● 指示
**1)** 六重奏曲の文章のうち、"作曲年代:1795年 ホルン:ヘルマン・バウマン,ウラジミール・シャムバソフ 弦楽四重奏:ゲヴァントハウス弦楽四重奏団"から"Rondo: Allegro (変ホ長調)"までを、両端を含めて書き写すこと。
**2)** 六重奏曲の文章をもとに、次の問いに答えること。
(a) 作品81bの作曲年代は何年か。
(b) hr-Sendesaal Frankfurtでの演奏でホルンを担当したのは誰か。
(c) 第2楽章の調は何か。

● 与えられた文章
*****

I. Allegro con brio 00:00 ∙ 

II. Adagio 08:00 ∙ 

III. Rondo. Allegro 11:39 ∙ 

 Laurent Weibel, Violine ∙ Alexandra Raab, Violine ∙ Kerstin Hüllemann, Viola ∙ Christiane Steppan, Violoncello ∙ Marc Gruber, Horn ∙ Gerda Sperlich, Horn ∙ Final Call: Beethoven ∙ hr-Sendesaal Frankfurt, 6. Dezember 2020 ∙

 

     

       ベートーヴェン:六重奏曲変ホ長調 作品81b (スコア付き)

作曲年代:1795年 ホルン:ヘルマン・バウマン,ウラジミール・シャムバソフ 弦楽四重奏:ゲヴァントハウス弦楽四重奏団

00:00 第1楽章 Allegro con brio (変ホ長調) 

07:50 第2楽章 Adagio (変イ長調)

11:32 第3楽章 Rondo: Allegro (変ホ長調)

*****

● データ項目

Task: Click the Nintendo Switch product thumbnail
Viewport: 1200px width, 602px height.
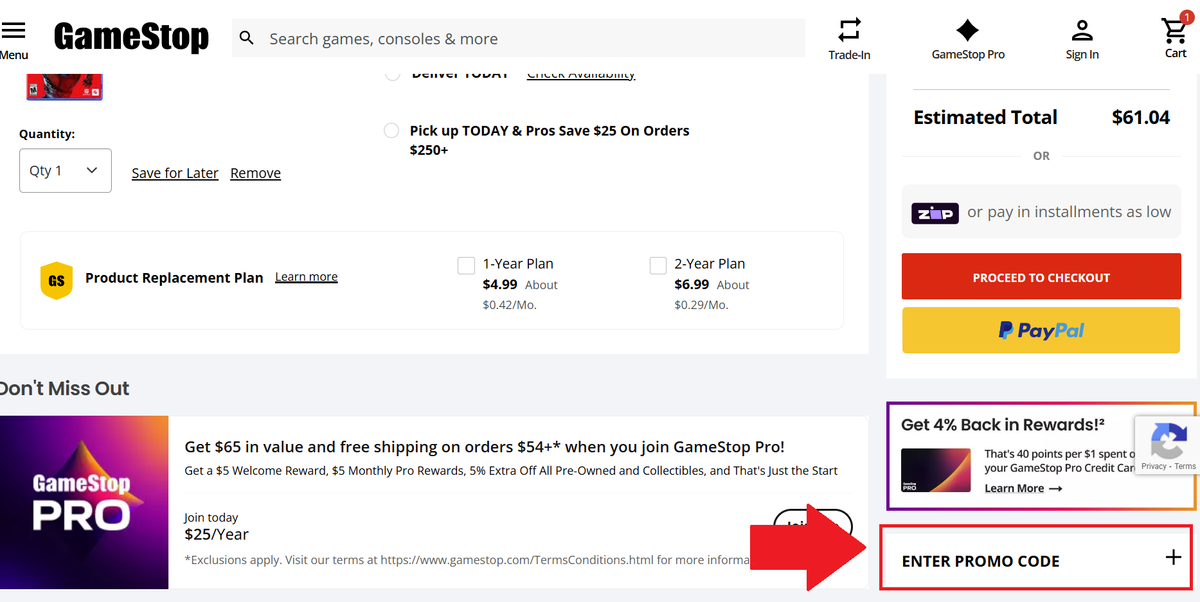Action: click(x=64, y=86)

*****

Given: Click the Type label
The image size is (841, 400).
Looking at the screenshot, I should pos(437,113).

*****

● 各問の解答
**1)**
作曲年代:1795年 ホルン:ヘルマン・バウマン,ウラジミール・シャムバソフ 弦楽四重奏:ゲヴァントハウス弦楽四重奏団

00:00 第1楽章 Allegro con brio (変ホ長調) 

07:50 第2楽章 Adagio (変イ長調)

11:32 第3楽章 Rondo: Allegro (変ホ長調)

**2)**
(a) 1795年
(b) Marc Gruber、Gerda Sperlich
(c) 変イ長調